Sjögren-Syndrom

Bei der nach dem schwedischen Augenarzt Hendrik Sjögren benannten Erkrankung handelt es sich um eine sehr häufige Autoimmun-Erkrankung, von der vor allem Frauen betroffen sind.

Bei dieser Erkrankung wendet sich die körpereigene Abwehr gegen die exokrinen (nach außen absondernden) Drüsen, also unter anderem gegen die Speicheldrüsen und die Tränendrüsen des Auges.

Es werden zwei Formen der Erkrankung unterschieden:

Primäre Form: Sie tritt unabhängig von anderen Erkrankungen auf und stellt somit ein eigenständiges Krankheitsbild dar.

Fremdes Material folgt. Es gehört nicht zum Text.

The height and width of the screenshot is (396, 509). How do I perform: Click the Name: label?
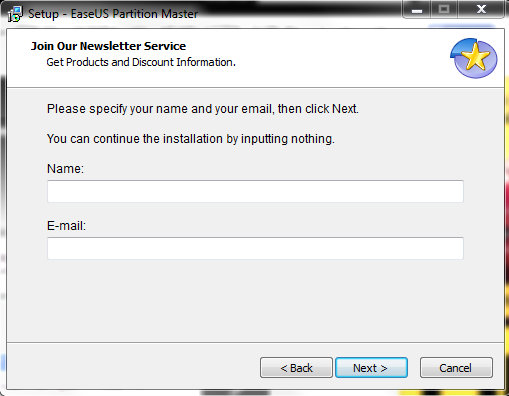65,169
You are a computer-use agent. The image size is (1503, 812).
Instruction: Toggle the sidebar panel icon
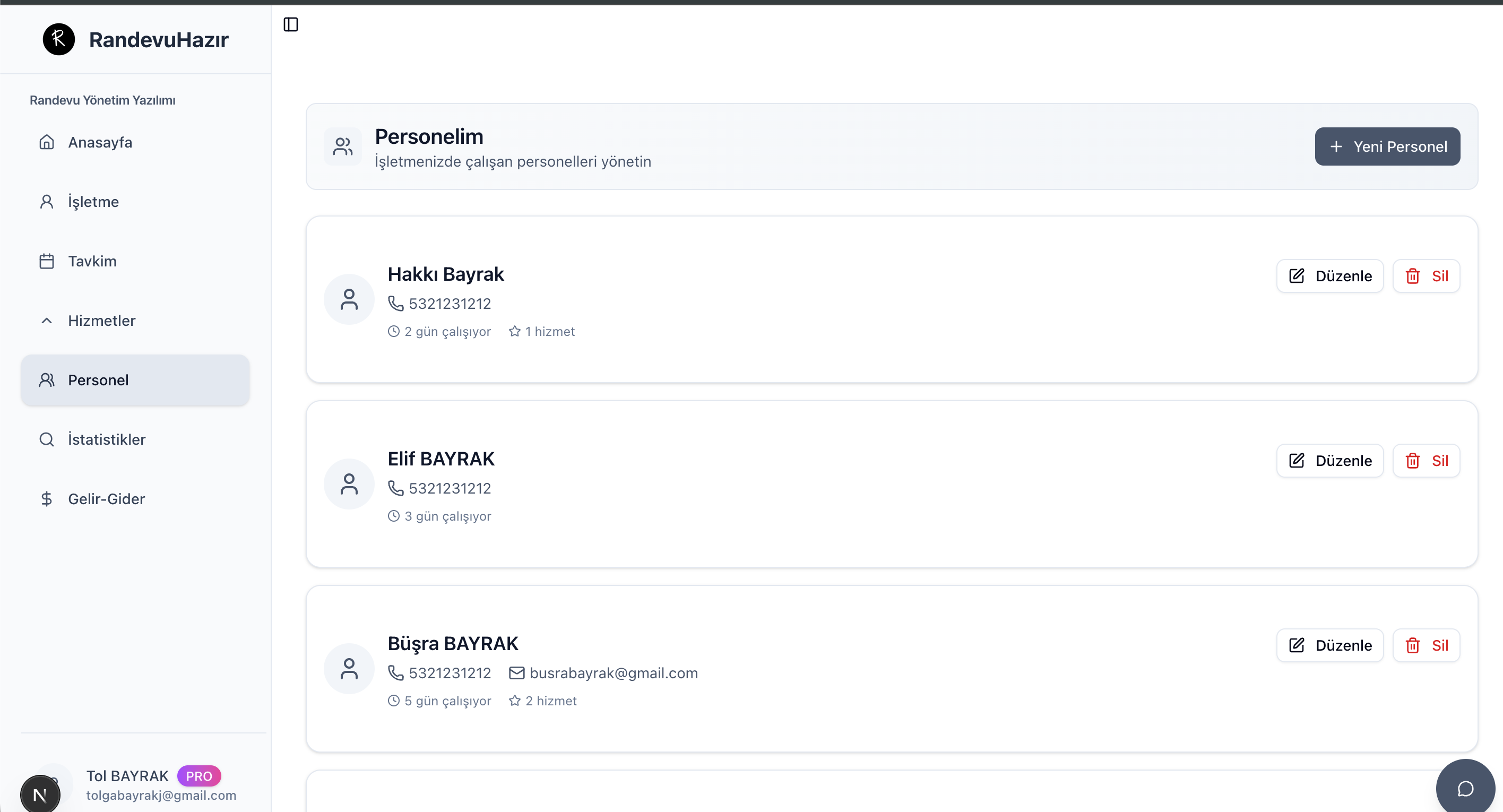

Sekundäre Form: Hierbei tritt die Erkrankung in Verbindung mit anderen entzündlichen Erkrankungen wie z.B. einer rheumatoiden Arthritis oder einem systemischen Lupus erythematodes auf.

Häufigkeit
Das Sjögren-Syndrom kommt in seiner Häufigkeit direkt nach der rheumatoiden Arthritis. Von dieser Erkrankung sind Frauen im Verhältnis 9:1 betroffen.

Symptome
„Sicca-Syndrom“: Austrocknung der Augen (Xerophthalmie) und des Mundes (Xerostomie)
Allgemeine Symptome wie übermäßige Müdigkeit
Durchblutungsstörungen in Finger und Zehen (Raynaud-Syndrom)

Diagnose
Die Diagnose des trockenen Mundes kann über die Entnahme einer kleinen Probe aus der Schleimhaut (Schleimhautbiopsie) gestellt werden.
Die Diagnose des trockenen Auges wird vom Augenarzt mit Hilfe des sog. Schirmer-Tests gestellt. Hierbei wird die Menge der Tränenflüssigkeit gemessen.

Komplikationen
Selten kommt es zu einer Vergrößerung der Lymphknoten, die über mehrere Zwischenstufen in einen Lymphknotenkrebs (Non-Hodgkin-Lymphom) übergehen kann.